Qualcomm Hexagon 685 DSP is a Boon for Machine Learning

Qualcomm’s Snapdragon 845 – the newest chip in its Snapdragon mobile processor series – is shaping up to be a powerhouse, though not necessarily through just conventional CPU and GPU improvements. It does boast updated CPU cores, a new, third-generation Spectra image signal processor (ISP) that can capture video in 10-bit color, and an architecture that’s 30 percent more power-efficient than the previous generation. But one of its most impressive (and often unrecognized) aspects is a co-processor that can juggle sensor, photo, and AI data in real time.

Just what makes Qualcomm’s Hexagon 685 DSP tick?

hexagon dsp

The Hexagon DSP architecture in the Snapdragon 835. Source: Qualcomm

“The Hexagon processor is a hardware multi-threaded, variable instruction length, VLIW processor architecture developed for efficient control and signal processing code execution at low power levels (…) ” – Qualcomm

To understand what makes the Hexagon DSP and other chips like it so unique, it helps to know that machine learning and artificial intelligence are actually powered up by the kind of math most engineering students are required to learn. Machine learning in particular requires computations with large vectors, which poses a challenge for general-purpose smartphone, tablet, and PC processors. It’s harder for general-purpose processors to compute algorithms like stochastic gradient descent so quickly and in a power-efficient manner that enables smartphone applications. The Hexagon 685 DSP was introduced to handle image and sensor data processing, being famous for what it enabled in smartphone photography (like on the Pixel line) and its “low-power island”, which became integrated with Google’s All-Ways Aware API. But the included HVX contexts (more on this later) allow for much more than that — halfway between a general purpose processor and a fixed-function core, the Hexagon 685 DSP sees terrific efficiency while computing the math behind on-device machine-learning while having the flexibility of a more-programmable device.

AI chips like the programmable Hexagon 685 DSP (compute unit), which are sometimes referred to as “neural processing units,” “neural engines,” or “machine learning cores,” are tailored specifically to AI algorithms’ mathematical needs. They’re much more rigid in design than a traditional CPU, and contain special instructions and arrangements (in the Hexagon 685 DSP’s case, the aforementioned HVX architecture) that accelerate certain scalar and vector operations — which becomes noticeable in large-scale implementations.

The Snapdragon 845’s Hexagon 685 DSP can handle up to thousands of bits of vector units per processing cycle, compared to the average CPU core’s hundreds of bits per cycle. That’s no accident. “Vector math is the foundation of deep learning,” said Travis Lanier, Senior Director of Product Management at Qualcomm.

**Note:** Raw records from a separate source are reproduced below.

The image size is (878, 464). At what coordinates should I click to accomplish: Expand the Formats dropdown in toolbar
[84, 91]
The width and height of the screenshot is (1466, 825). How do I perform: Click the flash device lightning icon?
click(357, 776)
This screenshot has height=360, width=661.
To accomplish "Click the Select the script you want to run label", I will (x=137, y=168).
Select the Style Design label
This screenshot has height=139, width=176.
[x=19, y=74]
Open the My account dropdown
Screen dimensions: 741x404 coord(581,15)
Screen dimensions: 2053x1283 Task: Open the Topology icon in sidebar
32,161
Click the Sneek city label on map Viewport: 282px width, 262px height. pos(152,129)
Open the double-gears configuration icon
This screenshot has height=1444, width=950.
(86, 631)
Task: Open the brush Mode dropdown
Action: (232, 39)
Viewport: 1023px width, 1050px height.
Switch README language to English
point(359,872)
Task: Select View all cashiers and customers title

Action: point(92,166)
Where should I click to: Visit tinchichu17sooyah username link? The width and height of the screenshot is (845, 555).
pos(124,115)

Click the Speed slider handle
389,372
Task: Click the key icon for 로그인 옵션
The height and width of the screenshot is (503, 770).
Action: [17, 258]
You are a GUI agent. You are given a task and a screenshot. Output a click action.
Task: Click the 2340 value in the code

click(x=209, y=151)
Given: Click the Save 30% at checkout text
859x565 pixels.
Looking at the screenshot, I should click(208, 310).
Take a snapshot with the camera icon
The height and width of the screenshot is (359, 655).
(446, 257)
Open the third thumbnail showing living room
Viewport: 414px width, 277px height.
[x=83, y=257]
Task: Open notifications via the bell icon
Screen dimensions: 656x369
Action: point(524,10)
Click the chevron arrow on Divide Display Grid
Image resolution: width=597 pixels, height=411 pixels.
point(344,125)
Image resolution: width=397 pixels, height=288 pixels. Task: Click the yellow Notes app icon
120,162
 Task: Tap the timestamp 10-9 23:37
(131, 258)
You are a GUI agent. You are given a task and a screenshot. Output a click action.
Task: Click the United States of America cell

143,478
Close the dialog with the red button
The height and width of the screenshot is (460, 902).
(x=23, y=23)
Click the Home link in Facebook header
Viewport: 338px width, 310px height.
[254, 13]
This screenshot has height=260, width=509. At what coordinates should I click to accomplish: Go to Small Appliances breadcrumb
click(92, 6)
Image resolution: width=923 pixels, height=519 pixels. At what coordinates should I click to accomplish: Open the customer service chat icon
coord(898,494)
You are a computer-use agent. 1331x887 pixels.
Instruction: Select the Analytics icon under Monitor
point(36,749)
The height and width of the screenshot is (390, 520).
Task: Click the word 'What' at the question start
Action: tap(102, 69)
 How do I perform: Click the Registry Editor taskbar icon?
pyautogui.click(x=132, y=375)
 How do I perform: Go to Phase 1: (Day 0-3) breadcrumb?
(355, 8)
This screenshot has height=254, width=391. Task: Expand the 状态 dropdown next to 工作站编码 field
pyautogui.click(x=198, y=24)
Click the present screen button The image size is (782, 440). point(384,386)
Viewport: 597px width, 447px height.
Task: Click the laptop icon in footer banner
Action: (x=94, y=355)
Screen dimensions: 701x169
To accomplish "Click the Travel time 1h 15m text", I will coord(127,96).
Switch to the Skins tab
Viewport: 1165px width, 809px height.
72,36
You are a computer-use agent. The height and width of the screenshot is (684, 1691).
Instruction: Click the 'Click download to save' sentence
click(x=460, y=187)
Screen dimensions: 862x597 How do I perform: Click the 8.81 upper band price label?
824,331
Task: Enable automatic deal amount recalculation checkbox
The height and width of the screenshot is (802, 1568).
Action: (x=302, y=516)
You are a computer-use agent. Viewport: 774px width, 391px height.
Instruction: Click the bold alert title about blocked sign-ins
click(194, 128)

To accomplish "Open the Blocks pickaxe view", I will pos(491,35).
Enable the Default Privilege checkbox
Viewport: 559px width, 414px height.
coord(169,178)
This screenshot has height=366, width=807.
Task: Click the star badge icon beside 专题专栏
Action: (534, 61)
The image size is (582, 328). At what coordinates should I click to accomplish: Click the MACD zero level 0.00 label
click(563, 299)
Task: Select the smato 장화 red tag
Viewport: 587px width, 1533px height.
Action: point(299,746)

With four parallel scalar threads for Very Long Instruction Word (VLIW) operations and multiple HVX contexts, the Hexagon 685 DSP’s capable of juggling multiple execution units on a single instruction and quickly blazing through integer and fixed point decimal operations. Rather than pushing performance through raw MHz, the hexagon design aims for high levels of work per cycle at a reduced clock speed. It includes hardware multi-threading that works well with VLIW, as multi-threading hides pipeline latencies which enables better utilization of VLIW packets. The multi-threading of the DSP means it can also service multiple offload sessions (concurrent apps for audio, camera, computer vision, and so on) and other tweaks help various tasks work concurrently without fighting for execution time on the DSP.

Source: Qualcomm

HVX in particular helped the Hexagon DSP further become a power-efficient image-processing engine in 2015, aiding the ISP by handling some image processing tasks at a higher efficiency margin; the HVX-processed pixels are then streamed out to the ISP hardware for further processing and image composing. The Hexagon’s HVX units were also said to be sufficient for handling 4K video post-processing and other complex image and video tasks. The Hexagon 680 was followed by the Hexagon 682, a relatively small revision as the name implies, through which Qualcomm further tried to advertise the Snapdragon 835’s on-device machine learning capabilities. The original Hexagon 680’s HVX extension featured thirty-two 1024-bit vector data registers for up to 4096 bits per cycle using four slots per instruction.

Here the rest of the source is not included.